Instructions to follow: Each record, exactly as written, should be printed again.
※ ※ ※
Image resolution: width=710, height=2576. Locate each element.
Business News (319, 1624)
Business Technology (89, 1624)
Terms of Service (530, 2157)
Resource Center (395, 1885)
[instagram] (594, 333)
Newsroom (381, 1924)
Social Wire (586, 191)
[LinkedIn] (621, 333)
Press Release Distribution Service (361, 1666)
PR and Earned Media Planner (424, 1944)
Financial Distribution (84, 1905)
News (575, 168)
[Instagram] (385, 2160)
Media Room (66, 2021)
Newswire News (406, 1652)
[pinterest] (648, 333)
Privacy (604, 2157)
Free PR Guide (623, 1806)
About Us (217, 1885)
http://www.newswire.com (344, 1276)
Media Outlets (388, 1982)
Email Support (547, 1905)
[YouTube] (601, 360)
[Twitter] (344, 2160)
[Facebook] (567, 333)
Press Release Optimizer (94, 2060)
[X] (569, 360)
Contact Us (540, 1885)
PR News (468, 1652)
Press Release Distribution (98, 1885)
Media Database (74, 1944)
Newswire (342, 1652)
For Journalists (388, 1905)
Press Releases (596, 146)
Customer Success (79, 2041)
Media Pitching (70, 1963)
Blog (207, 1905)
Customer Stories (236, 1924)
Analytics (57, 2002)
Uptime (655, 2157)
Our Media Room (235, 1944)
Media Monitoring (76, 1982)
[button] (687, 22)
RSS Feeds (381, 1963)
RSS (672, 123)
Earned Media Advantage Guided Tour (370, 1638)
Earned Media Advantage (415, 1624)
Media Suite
※ ※ ※
Exercise solution:
Image resolution: width=710, height=2576. Locate each element.
Business News (319, 1624)
Business Technology (89, 1624)
Terms of Service (530, 2157)
Resource Center (395, 1885)
[instagram] (594, 333)
Newsroom (381, 1924)
Social Wire (586, 191)
[LinkedIn] (621, 333)
Press Release Distribution Service (361, 1666)
PR and Earned Media Planner (424, 1944)
Financial Distribution (84, 1905)
News (575, 168)
[Instagram] (385, 2160)
Media Room (66, 2021)
Newswire News (406, 1652)
[pinterest] (648, 333)
Privacy (604, 2157)
Free PR Guide (623, 1806)
About Us (217, 1885)
http://www.newswire.com (344, 1276)
Media Outlets (388, 1982)
Email Support (547, 1905)
[YouTube] (601, 360)
[Twitter] (344, 2160)
[Facebook] (567, 333)
Press Release Optimizer (94, 2060)
[X] (569, 360)
Contact Us (540, 1885)
PR News (468, 1652)
Press Release Distribution (98, 1885)
Media Database (74, 1944)
Newswire (342, 1652)
For Journalists (388, 1905)
Press Releases (596, 146)
Customer Success (79, 2041)
Media Pitching (70, 1963)
Blog (207, 1905)
Customer Stories (236, 1924)
Analytics (57, 2002)
Uptime (655, 2157)
Our Media Room (235, 1944)
Media Monitoring (76, 1982)
[button] (687, 22)
RSS Feeds (381, 1963)
RSS (672, 123)
Earned Media Advantage Guided Tour (370, 1638)
Earned Media Advantage (415, 1624)
Media Suite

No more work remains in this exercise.